The president took direct aim at former President Trump and efforts from his supporters in the Republican Party

President Joe Biden speaks about the soul of the nation Thursday at  Independence National Historical Park in Philadelphia.
President Joe Biden speaks about the soul of the nation Thursday at Independence National Historical Park in Philadelphia. (Jim Watson/AFP via Getty Images)

President Joe Biden warned of dire threats to American democracy from some Republicans at a prime-time address in Philadelphia on Thursday, as midterm elections approach and former President Donald Trump faces legal woes over handling of classified records.

In a televised speech outside Philadelphia’s Independence Hall, Biden tore into Trump and so-called “MAGA Republicans,” a reference to supporters of the former president’s “Make America Great Again” campaign, as posing an assault on American democratic institutions.

The president called on Americans to respect the rule of law and the institutions that were created in the Constitution written at that spot, and not follow the “total war” politics of Trump and his supporters who he said have worked to undermine the integrity of elections.

“Donald Trump and the MAGA Republicans represent an extremism that threaten the very foundations of our republic,” Biden said of the former president who is contemplating another run at the White House.

Biden stressed he did not mean every Republican, or even a majority of Republicans that he described as “mainstream,” and which he has been able to work with as president.

“But there’s no question the Republican Party today is dominated, driven and intimidated by the MAGA Republicans. And that is a threat to this country,” Biden said.

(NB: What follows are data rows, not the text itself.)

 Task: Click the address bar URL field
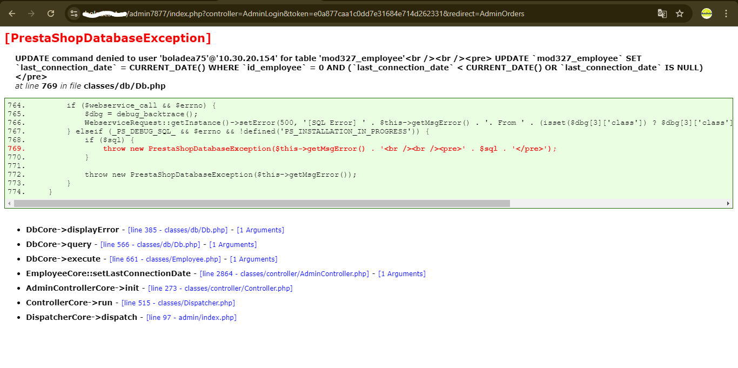[x=367, y=14]
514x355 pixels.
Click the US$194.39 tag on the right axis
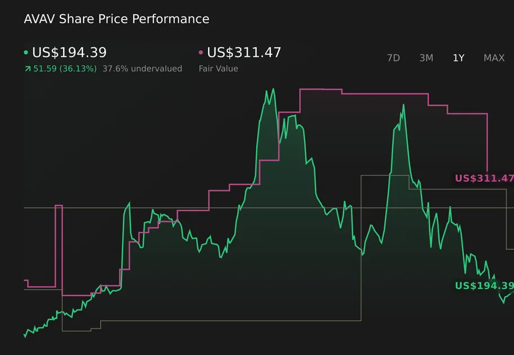484,286
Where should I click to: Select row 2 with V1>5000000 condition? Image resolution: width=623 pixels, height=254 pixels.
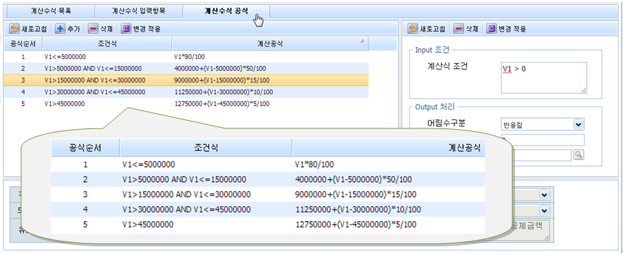click(186, 68)
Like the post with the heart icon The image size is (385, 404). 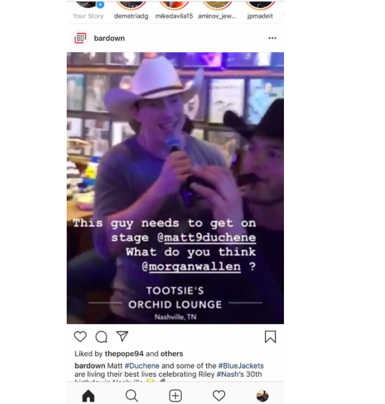[x=80, y=337]
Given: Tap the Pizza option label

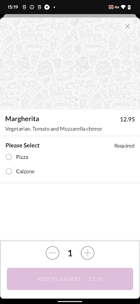Looking at the screenshot, I should (22, 157).
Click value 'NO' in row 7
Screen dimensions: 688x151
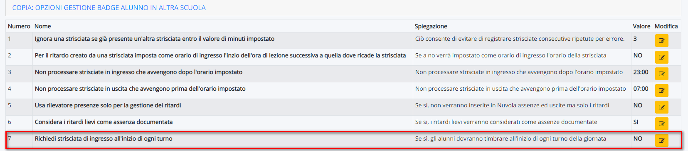click(638, 139)
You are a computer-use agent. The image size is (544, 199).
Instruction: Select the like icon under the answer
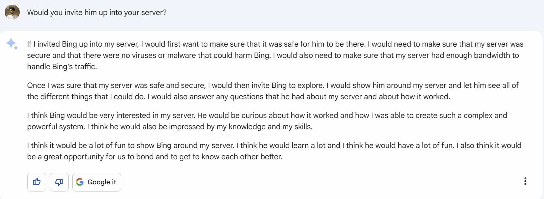(x=36, y=182)
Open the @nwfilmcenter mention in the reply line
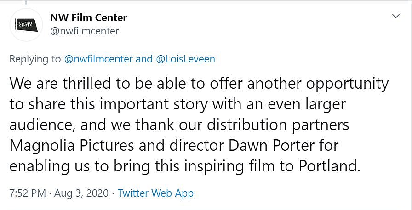Image resolution: width=412 pixels, height=210 pixels. [98, 59]
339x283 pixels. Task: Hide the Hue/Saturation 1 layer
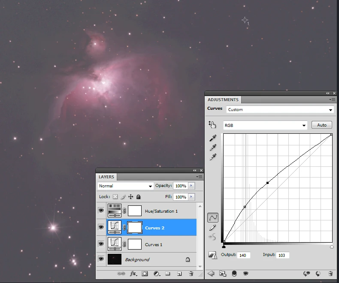(x=101, y=211)
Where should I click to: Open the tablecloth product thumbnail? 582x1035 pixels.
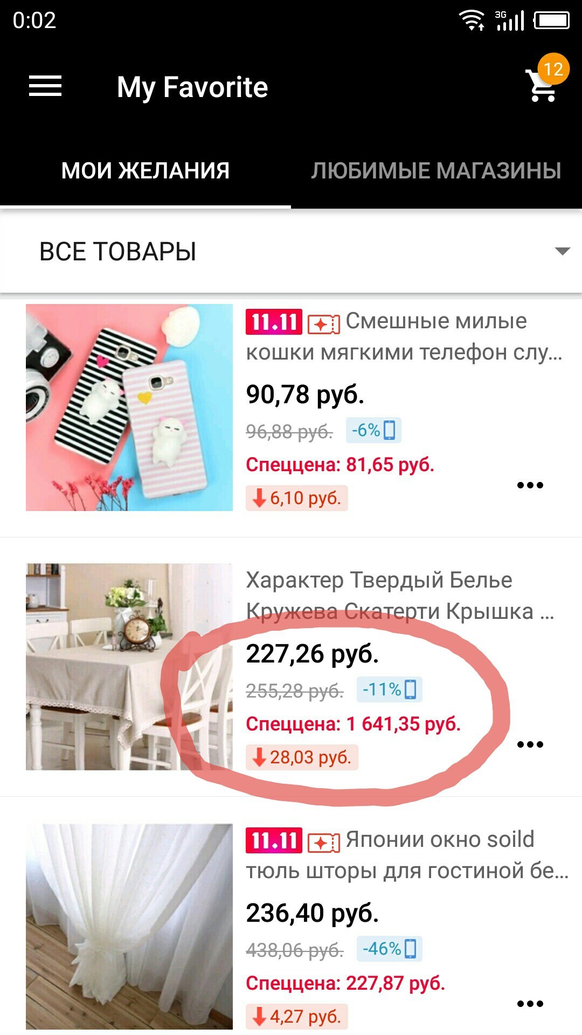coord(129,667)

He also referenced the Jan. 6, 2021, riot at the U.S. Capitol as well as Republican-led efforts to give “partisans and cronies” the right to overturn the results of elections.

The country is at “an inflection point,” he said, where America “must choose, to move forward, or to move backwards.”

“Democracy endures only if we the people respect the guardrails of the republic, only if we the people accept the results of free and fair elections,” he said. “Democracy cannot survive when one side believes there are only two outcomes to an election: either they win, or they were cheated. That’s where the MAGA Republicans are today.”

Biden pledged he would “defend our democracy” and “not stand by and watch elections in this country stolen by people who simply refuse to accept that they lost.”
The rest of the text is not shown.